▼▼▼

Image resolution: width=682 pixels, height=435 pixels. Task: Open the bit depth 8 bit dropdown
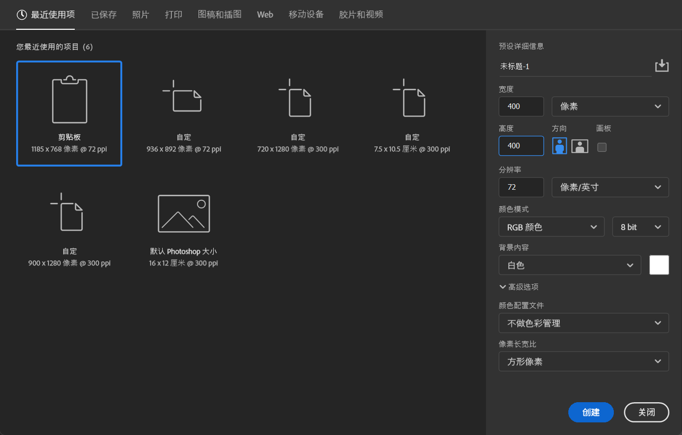click(640, 227)
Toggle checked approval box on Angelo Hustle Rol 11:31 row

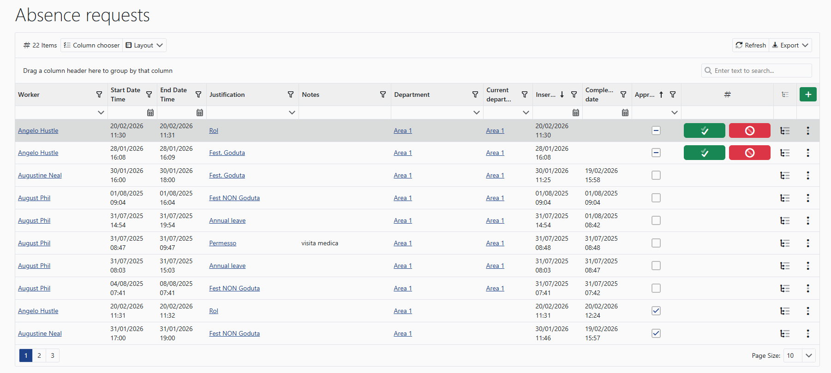click(x=656, y=311)
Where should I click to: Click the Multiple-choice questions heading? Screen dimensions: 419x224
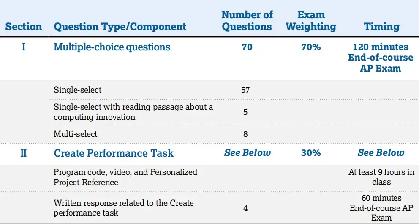pos(112,47)
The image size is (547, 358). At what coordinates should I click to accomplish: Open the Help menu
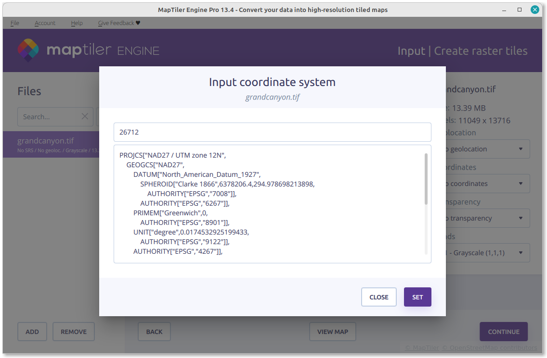click(77, 23)
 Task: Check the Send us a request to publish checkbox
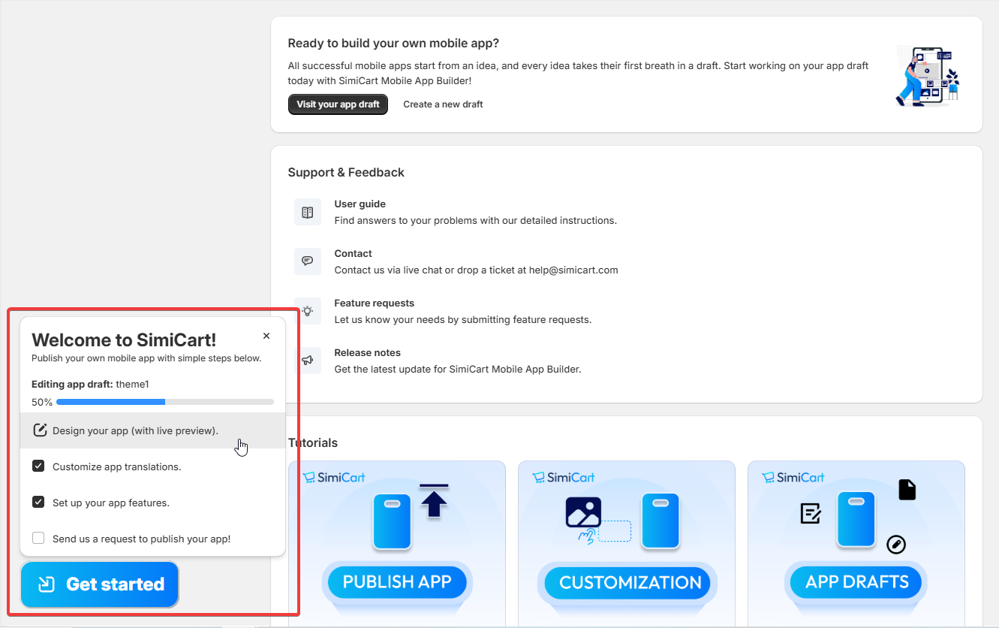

▲▲▲

◆ DIRECTIONS FOR THIS TASK:
Output the entries above verbatim. Omit the images.

◆ OUTPUT OF THE TASK:
Image resolution: width=682 pixels, height=435 pixels. Task: Open the bit depth 8 bit dropdown
click(640, 227)
Toggle checked approval box on Angelo Hustle Rol 11:31 row

click(x=656, y=311)
Where should I click to: Click the Multiple-choice questions heading? Screen dimensions: 419x224
pos(112,47)
The image size is (547, 358). At what coordinates should I click to accomplish: Open the Help menu
click(77, 23)
 Task: Check the Send us a request to publish checkbox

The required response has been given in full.